→ **What to work on**
Rewrite the material below with every instance of "Task" swapped for "Instruction" and everything else kept the same, omitting the pictures.

→ **Given records**
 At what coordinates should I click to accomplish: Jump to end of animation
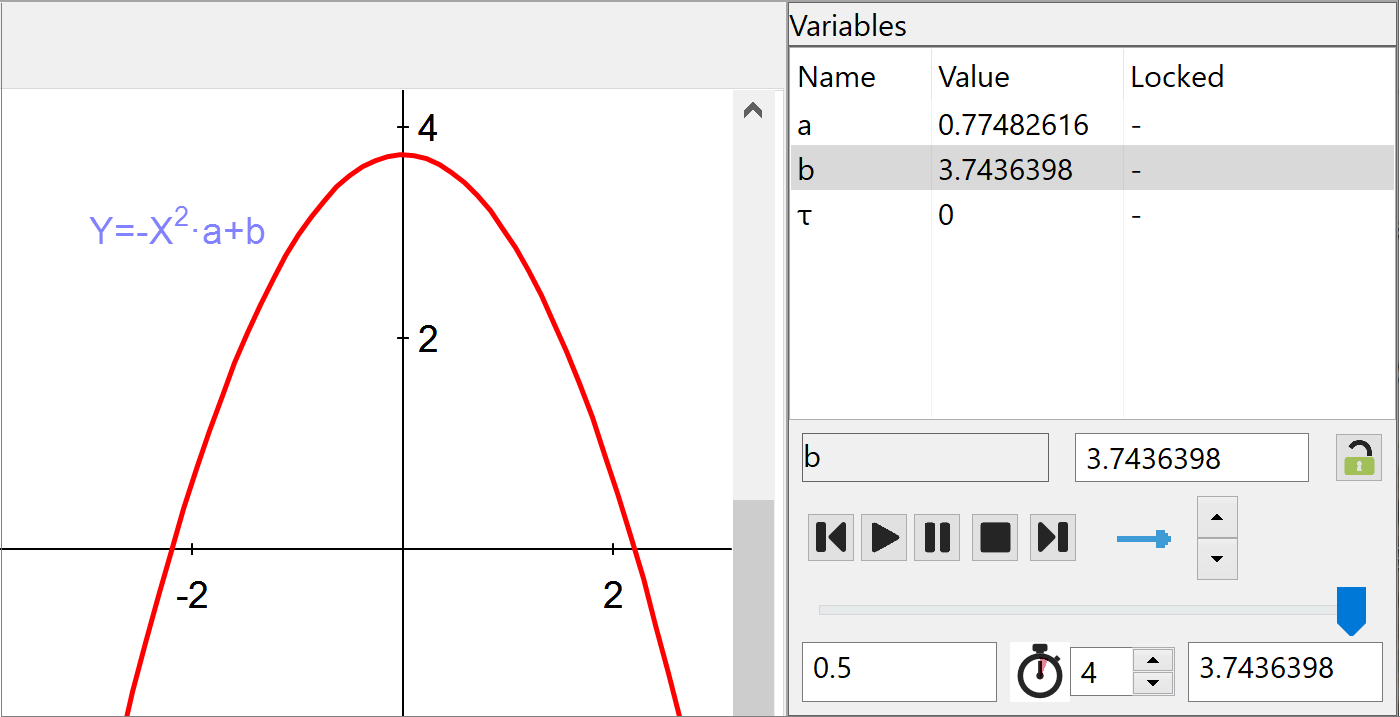point(1052,538)
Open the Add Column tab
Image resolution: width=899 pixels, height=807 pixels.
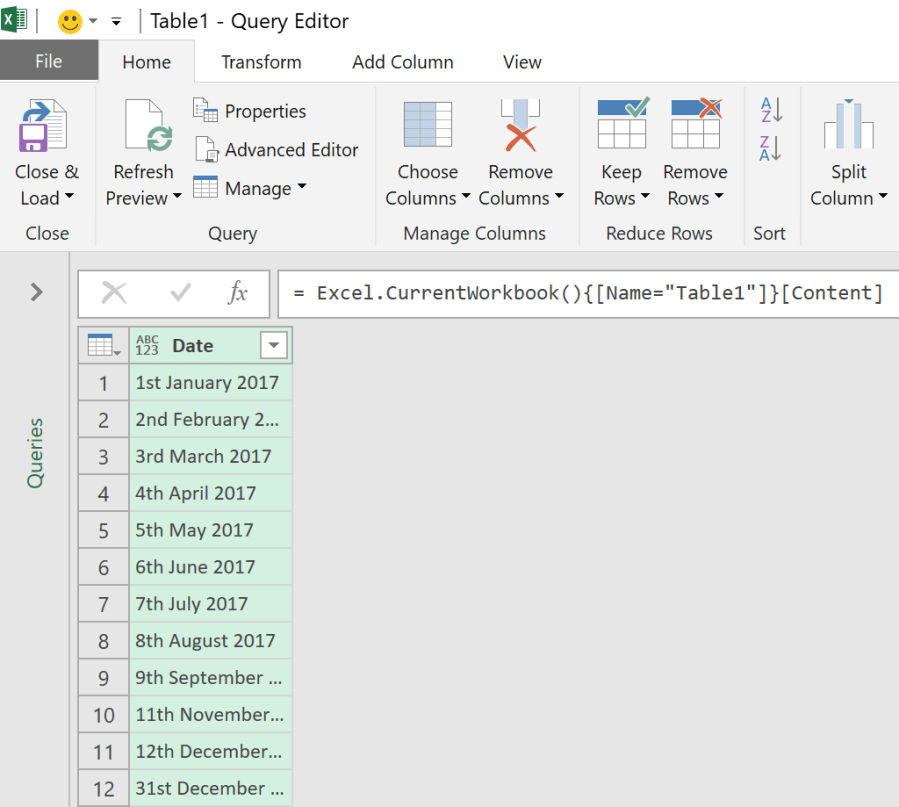pos(402,62)
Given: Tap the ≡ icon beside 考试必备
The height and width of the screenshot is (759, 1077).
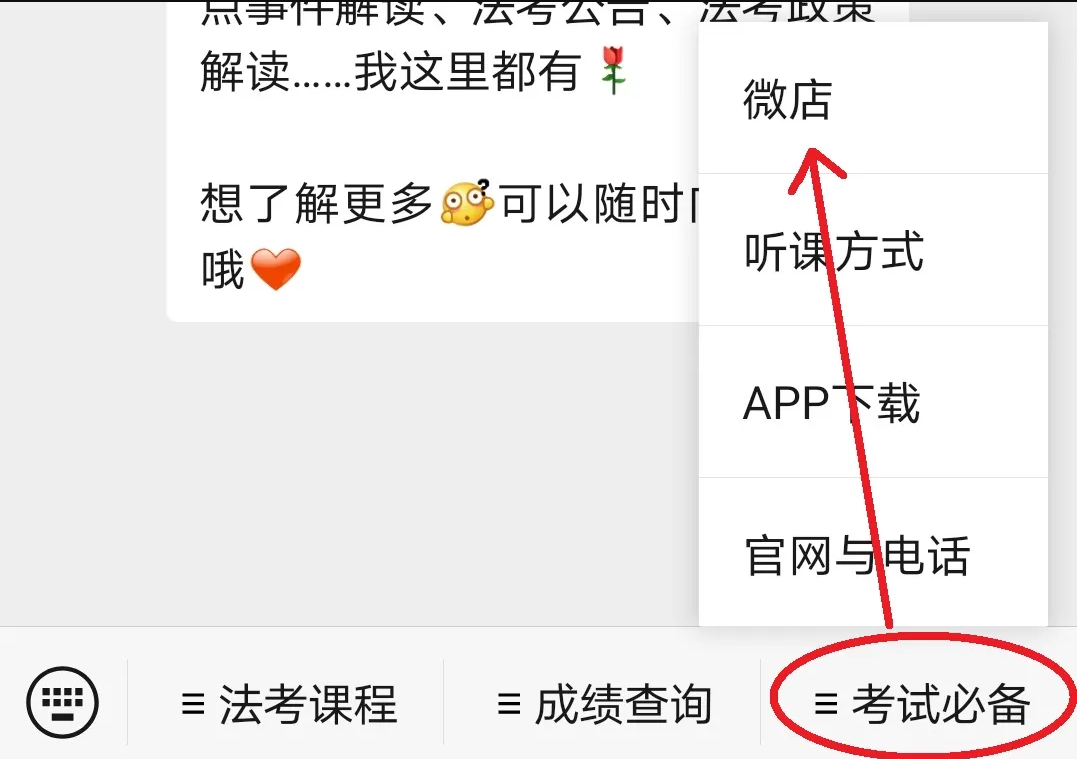Looking at the screenshot, I should click(826, 704).
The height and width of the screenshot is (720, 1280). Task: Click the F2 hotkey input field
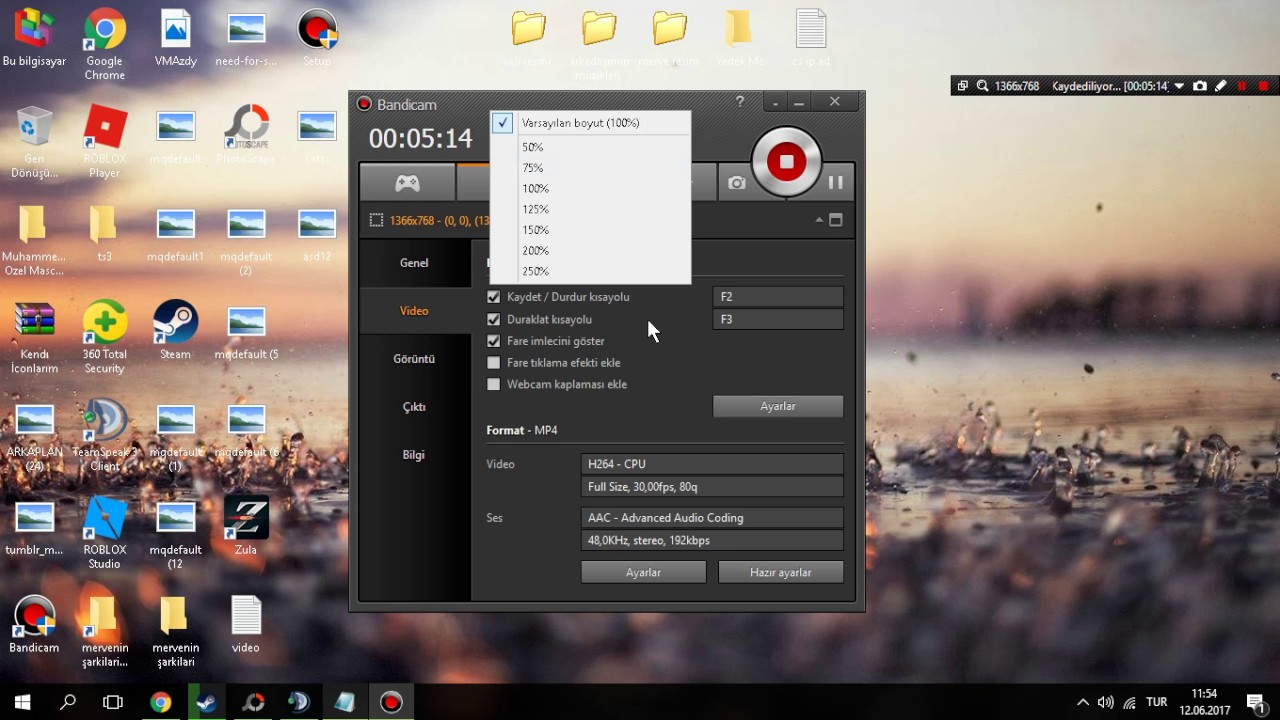tap(778, 296)
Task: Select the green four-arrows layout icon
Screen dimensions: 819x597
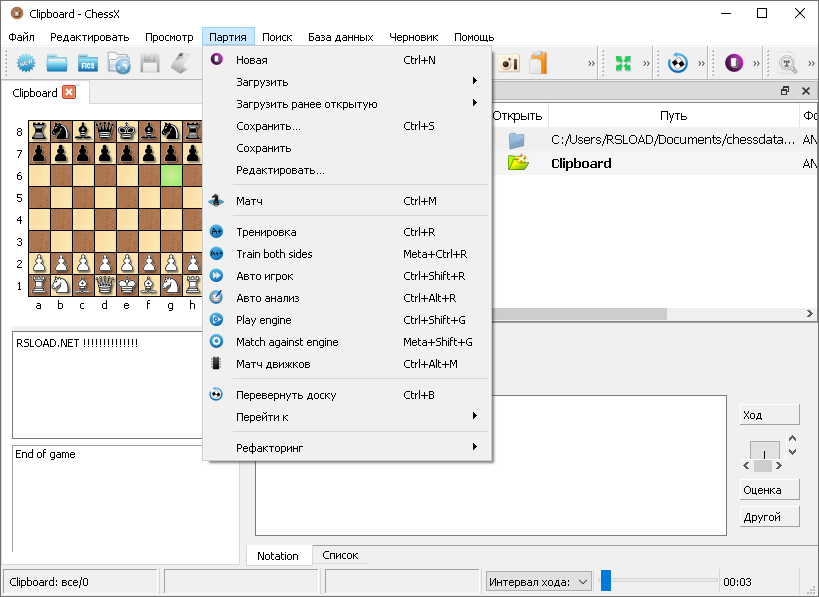Action: [622, 63]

→ **Output below**
 At what coordinates should I click to accomplish: Jump to end of animation
point(1052,538)
Open the Add Column tab
Image resolution: width=899 pixels, height=807 pixels.
pos(402,62)
Given: Tap the ≡ icon beside 考试必备
The height and width of the screenshot is (759, 1077).
Looking at the screenshot, I should click(826, 704).
The height and width of the screenshot is (720, 1280). Instruction: Click the F2 hotkey input field
tap(778, 296)
Instruction: Select the green four-arrows layout icon
Screen dimensions: 819x597
Action: [622, 63]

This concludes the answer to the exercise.